Proplaletet formation by Tmod3−/− MKs in culture is impaired, and Tmod3−/− proplatelets have abnormal levels of VWF+ granules. (A) Immunofluorescence staining of α-tubulin in proplatelets produced by MKs cultured in vitro from Tmod3+/+ and Tmod3−/− fetal livers reveals uniformly small sizes for Tmod3+/+, but highly variable sizes for Tmod3−/− proplatelets, including some very large ones. Arrowhead and arrow (lower panel) are examples of a large and small Tmod3−/− proplatelet, respectively. Bar, 10 µm. (B) Percentages of MKs cultured in vitro that form proplatelets. ***P < .001. (C) Sizes of proplatelet buds produced by cultured MKs. Tmod3+/+, 5.23 ± 2.39 µm2 (n = 96); Tmod3−/−, 15.48 ± 9.31 µm2 (n = 98). ***P < .001. Proplatelet sizes (areas, µm2) were measured from α-tubulin–stained proplatelets using Volocity 6.3 software to circle their perimeter. (D) Immunofluorescence staining of VWF (green) and α-tubulin (red) in proplatelet buds from cultured MKs. Bar, 5 µm. (E) Total VWF per proplatelet based on the ratio of VWF fluorescence intensity vs α-tubulin intensity. Tmod3+/+, 0.80 ± 0.49 (n = 46); Tmod3−/−, 0.45 ± 0.27 (n = 48). ***P < .001. (F-G) Number of VWF+-stained puncta per proplatelet bud with respect to area (solid grey line for Tmod3+/+, solid black line for Tmod3−/−). The number of VWF+ granules per proplatelet bud was linearly dependent on proplatelet area for Tmod3+/+ but not Tmod3−/− MKs (R2 = 0.6017 vs R2 = 0.2112, respectively). However, the subset of Tmod3−/− proplatelet buds with areas smaller than or equal to the area of the largest Tmod3+/+ proplatelet bud (demarcated by blue dotted line), revealed a stronger linear correlation (R2 = 0.4945, dashed black line). Thus, in Tmod3−/− proplatelets, the overall weakness of the linear relationship of the number of VWF+ granules per proplatelet bud as a function of proplatelet area is driven primarily by the unusually large, aberrant proplatelet buds. Images are single optical sections acquired using a Zeiss LSM 780 confocal laser scanning fluorescence microscope with a ×100 oil-immersion objective (N.A. 1.4) at zoom 0.6 (A) or zoom 2 (D).

Close modal

Proplatelet buds formed from cultured Tmod3−/− MKs had defective organelle composition, based on reduced staining for VWF, a marker of α-granules (Figure 5D-E). In proplatelet buds formed from Tmod3+/+ MKs, the number of VWF+ puncta is linearly related to proplatelet bud area (Figure 5F), as shown previously.10  However, in the absence of Tmod3, there are 2 populations of proplatelet buds: one containing VWF+ puncta in proportion to bud area, similar to WT, and another with abnormally large proplatelet buds, containing variable numbers of VWF+ puncta with no relationship to size (Figure 5G). The Tmod3−/− proplatelet buds with VWF+ content that scales with size may originate from regions of MK cytoplasm with relatively normal DMS tubule arrangements, whereas the abnormally large Tmod3−/− proplatelet buds with variable VWF+ content may originate from DMS-poor regions of MK cytoplasm with uneven organelle distributions (Figure 4).

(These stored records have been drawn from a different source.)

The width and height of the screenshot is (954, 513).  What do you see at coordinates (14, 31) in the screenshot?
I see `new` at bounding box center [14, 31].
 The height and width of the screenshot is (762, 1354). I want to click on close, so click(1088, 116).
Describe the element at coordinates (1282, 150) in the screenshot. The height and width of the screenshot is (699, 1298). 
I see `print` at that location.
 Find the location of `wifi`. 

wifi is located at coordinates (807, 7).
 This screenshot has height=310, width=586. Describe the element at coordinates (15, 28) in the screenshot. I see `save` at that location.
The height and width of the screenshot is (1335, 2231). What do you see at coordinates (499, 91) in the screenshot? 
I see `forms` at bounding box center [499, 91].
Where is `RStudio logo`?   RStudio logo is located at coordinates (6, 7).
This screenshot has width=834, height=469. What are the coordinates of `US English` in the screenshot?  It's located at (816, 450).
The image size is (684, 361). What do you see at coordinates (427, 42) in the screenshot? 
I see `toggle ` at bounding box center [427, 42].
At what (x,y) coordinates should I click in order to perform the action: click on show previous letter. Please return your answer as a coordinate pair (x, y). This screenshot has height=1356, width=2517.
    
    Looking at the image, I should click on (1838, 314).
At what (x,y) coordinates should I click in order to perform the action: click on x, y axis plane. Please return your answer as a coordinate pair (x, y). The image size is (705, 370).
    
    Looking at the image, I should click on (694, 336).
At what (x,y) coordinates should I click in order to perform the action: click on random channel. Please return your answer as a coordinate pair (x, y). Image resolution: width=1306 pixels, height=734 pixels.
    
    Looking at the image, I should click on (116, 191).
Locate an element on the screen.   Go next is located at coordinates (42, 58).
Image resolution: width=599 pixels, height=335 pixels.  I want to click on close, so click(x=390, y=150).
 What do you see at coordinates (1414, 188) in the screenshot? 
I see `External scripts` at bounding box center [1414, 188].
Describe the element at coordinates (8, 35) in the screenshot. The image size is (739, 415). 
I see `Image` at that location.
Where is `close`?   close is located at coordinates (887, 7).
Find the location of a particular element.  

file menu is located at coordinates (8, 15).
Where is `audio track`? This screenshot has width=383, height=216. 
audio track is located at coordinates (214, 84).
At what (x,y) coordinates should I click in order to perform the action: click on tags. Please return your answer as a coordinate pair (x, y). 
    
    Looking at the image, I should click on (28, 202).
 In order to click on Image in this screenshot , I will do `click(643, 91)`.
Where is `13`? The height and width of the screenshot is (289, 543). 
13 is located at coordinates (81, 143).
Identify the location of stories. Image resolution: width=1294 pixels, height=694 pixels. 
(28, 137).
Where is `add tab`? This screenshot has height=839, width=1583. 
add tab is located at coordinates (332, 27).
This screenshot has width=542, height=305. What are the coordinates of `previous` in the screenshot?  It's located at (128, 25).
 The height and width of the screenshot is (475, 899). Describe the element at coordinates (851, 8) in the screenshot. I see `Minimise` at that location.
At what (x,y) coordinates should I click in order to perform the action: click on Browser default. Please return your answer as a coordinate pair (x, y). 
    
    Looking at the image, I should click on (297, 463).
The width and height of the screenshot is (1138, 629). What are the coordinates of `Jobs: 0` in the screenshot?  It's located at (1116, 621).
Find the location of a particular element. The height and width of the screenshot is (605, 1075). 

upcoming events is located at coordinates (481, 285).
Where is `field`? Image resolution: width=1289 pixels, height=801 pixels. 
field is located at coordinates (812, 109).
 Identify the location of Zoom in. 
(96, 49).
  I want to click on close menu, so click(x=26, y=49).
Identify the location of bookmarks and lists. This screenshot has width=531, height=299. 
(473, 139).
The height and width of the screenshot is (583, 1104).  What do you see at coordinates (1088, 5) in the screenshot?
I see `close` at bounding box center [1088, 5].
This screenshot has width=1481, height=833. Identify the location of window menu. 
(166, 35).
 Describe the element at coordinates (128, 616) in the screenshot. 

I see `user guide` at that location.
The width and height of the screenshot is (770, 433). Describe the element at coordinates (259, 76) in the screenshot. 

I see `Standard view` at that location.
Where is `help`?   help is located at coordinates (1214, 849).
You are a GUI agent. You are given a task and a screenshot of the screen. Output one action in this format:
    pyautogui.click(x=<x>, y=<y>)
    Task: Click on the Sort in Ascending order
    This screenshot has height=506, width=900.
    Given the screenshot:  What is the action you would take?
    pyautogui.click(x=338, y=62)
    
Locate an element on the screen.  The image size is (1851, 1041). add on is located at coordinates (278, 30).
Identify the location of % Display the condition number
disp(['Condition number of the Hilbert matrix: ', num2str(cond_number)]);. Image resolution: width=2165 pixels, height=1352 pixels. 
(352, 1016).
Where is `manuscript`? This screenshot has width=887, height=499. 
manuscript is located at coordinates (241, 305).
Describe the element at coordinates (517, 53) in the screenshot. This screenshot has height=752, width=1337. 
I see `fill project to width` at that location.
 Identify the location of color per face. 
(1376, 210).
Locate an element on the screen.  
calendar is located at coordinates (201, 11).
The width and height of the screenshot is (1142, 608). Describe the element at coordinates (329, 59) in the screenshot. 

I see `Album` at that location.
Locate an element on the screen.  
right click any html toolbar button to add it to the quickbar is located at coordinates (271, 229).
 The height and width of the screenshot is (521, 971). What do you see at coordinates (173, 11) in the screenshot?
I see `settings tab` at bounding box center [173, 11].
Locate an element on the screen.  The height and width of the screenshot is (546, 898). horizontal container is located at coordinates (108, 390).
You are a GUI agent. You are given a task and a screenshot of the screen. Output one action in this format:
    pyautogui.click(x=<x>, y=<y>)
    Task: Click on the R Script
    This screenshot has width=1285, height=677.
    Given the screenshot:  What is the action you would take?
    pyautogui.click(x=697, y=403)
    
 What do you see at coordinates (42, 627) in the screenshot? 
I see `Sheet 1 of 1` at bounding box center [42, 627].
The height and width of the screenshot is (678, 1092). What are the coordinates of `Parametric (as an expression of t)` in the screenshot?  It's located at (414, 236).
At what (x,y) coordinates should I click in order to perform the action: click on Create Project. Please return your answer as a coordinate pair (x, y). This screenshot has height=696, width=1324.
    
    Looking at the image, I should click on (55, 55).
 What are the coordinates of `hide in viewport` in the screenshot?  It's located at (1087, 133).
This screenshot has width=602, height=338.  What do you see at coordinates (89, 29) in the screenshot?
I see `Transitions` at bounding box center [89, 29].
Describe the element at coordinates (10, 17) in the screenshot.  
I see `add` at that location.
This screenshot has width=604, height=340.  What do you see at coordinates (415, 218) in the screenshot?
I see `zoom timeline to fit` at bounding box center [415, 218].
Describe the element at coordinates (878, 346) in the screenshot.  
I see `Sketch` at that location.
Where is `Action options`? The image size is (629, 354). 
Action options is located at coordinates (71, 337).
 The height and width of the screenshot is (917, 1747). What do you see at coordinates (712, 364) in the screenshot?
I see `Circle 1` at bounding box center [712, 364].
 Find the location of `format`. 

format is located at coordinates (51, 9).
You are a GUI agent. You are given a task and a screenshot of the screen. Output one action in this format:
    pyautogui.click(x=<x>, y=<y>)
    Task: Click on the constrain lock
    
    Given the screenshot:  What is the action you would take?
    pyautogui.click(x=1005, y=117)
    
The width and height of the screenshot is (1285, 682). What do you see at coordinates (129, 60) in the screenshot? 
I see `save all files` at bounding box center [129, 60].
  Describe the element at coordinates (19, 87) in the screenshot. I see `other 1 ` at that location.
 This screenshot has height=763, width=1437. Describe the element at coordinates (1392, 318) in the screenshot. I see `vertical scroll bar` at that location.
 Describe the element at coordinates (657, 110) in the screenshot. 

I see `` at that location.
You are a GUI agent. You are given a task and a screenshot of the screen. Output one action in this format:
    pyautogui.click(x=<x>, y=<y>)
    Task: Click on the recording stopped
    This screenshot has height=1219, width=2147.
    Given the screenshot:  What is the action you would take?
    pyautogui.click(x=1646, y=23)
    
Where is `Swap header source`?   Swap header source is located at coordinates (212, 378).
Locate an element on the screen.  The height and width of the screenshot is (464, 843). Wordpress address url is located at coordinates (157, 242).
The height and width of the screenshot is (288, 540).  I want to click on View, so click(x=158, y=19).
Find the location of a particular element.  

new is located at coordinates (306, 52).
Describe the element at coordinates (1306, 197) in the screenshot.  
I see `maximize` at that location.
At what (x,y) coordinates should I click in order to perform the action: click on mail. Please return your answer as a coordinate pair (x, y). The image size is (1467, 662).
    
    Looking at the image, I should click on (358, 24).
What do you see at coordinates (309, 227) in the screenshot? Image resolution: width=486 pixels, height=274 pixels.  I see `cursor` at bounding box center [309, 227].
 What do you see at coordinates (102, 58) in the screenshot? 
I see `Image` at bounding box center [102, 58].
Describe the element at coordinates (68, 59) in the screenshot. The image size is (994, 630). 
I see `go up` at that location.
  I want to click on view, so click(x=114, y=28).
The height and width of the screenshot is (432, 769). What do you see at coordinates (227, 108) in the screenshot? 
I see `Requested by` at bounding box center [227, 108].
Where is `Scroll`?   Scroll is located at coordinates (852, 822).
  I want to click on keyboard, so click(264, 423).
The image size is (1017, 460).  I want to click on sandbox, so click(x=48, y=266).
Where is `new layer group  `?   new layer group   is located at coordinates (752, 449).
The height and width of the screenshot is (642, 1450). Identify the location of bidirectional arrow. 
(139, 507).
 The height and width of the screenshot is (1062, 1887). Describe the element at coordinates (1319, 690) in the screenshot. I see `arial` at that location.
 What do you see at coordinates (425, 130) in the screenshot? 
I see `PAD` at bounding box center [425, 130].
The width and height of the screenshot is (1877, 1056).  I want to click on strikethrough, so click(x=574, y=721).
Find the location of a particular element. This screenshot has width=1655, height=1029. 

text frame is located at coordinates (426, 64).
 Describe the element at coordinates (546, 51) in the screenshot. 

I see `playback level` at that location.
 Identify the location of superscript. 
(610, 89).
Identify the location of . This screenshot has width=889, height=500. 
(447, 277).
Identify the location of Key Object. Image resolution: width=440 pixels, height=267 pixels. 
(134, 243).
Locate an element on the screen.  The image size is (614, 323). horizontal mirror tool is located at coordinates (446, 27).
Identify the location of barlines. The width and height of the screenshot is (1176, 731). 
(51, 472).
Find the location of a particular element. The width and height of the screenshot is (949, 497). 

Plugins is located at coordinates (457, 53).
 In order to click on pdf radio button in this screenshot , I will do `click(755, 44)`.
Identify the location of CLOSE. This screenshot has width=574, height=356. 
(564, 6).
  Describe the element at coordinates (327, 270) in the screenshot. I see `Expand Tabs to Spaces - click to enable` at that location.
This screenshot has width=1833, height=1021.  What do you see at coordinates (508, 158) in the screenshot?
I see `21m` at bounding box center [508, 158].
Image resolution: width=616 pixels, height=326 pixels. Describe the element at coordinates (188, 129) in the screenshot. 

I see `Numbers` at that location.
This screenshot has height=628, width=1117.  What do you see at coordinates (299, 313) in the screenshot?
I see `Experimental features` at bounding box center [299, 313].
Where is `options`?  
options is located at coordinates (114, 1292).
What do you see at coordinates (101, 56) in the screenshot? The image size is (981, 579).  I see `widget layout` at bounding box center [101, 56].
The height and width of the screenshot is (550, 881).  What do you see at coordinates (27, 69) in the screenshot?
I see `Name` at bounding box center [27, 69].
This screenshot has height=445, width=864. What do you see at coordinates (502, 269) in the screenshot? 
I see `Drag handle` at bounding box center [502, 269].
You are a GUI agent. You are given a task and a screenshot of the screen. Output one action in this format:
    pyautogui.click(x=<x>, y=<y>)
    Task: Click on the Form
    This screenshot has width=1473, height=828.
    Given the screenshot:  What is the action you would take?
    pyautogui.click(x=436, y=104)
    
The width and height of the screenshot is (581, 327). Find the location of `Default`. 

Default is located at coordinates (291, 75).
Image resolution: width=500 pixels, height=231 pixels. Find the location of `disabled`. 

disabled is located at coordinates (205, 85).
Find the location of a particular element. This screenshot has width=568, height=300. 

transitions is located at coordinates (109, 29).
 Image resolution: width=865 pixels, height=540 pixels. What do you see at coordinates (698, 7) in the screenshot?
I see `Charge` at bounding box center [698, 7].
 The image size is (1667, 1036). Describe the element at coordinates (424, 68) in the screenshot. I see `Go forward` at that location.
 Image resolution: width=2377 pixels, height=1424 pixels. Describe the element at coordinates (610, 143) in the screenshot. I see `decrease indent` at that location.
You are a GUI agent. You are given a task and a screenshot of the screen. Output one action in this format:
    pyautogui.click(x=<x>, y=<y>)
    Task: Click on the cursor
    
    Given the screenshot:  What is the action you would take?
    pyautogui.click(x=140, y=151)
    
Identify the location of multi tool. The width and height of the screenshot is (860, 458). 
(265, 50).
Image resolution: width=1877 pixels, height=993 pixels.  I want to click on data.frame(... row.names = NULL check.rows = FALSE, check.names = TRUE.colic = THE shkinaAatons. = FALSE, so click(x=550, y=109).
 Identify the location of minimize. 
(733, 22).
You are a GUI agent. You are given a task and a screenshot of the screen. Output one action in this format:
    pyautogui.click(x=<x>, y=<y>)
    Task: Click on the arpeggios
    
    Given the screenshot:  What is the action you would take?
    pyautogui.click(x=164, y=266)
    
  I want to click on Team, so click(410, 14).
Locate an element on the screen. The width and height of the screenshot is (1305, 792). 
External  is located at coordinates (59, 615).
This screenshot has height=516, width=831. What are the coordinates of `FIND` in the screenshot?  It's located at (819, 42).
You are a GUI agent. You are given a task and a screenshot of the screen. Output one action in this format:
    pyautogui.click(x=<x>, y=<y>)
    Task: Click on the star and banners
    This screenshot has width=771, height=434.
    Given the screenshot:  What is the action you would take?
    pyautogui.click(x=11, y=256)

F-actin polymerization is defective in Tmod3−/− MKs

To investigate whether defective F-actin polymerization underlies abnormalities in Tmod3−/− MKs and impaired proplatelet formation, we phalloidin-stained isolated fetal liver MKs. In control MKs, F-actin is associated with GPIbα-labeled DMS tubules and plasma membrane, with little cytoplasmic staining (Figure 4B-C). In contrast, in Tmod3−/− MKs, brightly stained cytoplasmic aggregates of F-actin are often present (Figure 4B, red arrows), in addition to F-actin at the DMS tubules and plasma membrane (Figure 4B-C). In the most abnormal Tmod3−/− MKs with no DMS-defined platelet territories, F-actin was present in the clumps of pre–DMS-like vesicles (supplemental Figure 3). Additionally, WT MKs extend protrusions and pseudopods with membrane-associated F-actin, whereas Tmod3−/− MKs form rudimentary protrusions, with cytoplasmic rather than membrane-associated F-actin (supplemental Figure 5).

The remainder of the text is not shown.